Connor Herson, who had been a regular presence at the Stawamus Chief since 2023 and had by that point climbed nearly all of the established 5.14-graded trad routes in Squamish, first inspected the line by rappelling in with Ethan Salvo, a Squamish boulderer who had recently transitioned to roped climbing. Herson subsequently fixed ropes to the ground and accessed the base of the pitch by toprope soloing two pitches of Wall of Attrition (5.11).

===First free ascent===

Herson completed the first free ascent on 14 July 2025, after approximately 20 sessions spread across two summers — the most time he had spent on any trad route. The news was withheld for several months to coincide with a film release. Herson stated: "I didn't even grade it for a few months after climbing it.
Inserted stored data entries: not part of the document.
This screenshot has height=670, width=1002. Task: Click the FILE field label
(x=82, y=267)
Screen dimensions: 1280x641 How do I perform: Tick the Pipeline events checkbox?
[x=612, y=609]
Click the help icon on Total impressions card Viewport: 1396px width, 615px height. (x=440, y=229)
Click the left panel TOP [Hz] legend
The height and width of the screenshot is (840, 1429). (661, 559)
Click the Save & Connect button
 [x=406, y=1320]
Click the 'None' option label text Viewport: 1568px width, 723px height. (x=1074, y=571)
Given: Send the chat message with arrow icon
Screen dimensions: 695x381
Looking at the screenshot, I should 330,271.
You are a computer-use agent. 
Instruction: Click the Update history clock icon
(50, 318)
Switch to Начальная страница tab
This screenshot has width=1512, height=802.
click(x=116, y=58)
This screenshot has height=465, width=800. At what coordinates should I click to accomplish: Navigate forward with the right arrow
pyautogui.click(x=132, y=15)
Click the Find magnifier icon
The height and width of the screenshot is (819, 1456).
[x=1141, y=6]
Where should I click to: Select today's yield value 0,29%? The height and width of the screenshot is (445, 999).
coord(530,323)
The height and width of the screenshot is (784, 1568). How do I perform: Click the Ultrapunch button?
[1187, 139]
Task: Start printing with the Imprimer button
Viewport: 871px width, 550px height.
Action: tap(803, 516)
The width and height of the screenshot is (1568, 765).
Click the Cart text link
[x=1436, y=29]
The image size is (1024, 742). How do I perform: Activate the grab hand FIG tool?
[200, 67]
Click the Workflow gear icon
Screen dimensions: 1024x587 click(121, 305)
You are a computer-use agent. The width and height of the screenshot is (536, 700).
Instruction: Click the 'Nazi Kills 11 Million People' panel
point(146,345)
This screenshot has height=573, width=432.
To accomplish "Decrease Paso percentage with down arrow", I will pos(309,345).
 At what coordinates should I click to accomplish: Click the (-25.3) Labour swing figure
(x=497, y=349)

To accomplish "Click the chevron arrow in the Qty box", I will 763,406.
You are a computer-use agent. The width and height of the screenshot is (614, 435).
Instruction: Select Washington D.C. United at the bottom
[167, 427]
The time on this route was remarkably fun and positive… I wouldn't trade those days for the world."

The ascent was documented by filmmaker Eric Bissell for Black Diamond Equipment, and incorporated into a four-part video series released in March 2026 under the title Born From the Climbing Life. A director's cut of the first ascent also featured in the Mellow Film Tour, which premiered on 27 February 2026 in Boulder, Colorado.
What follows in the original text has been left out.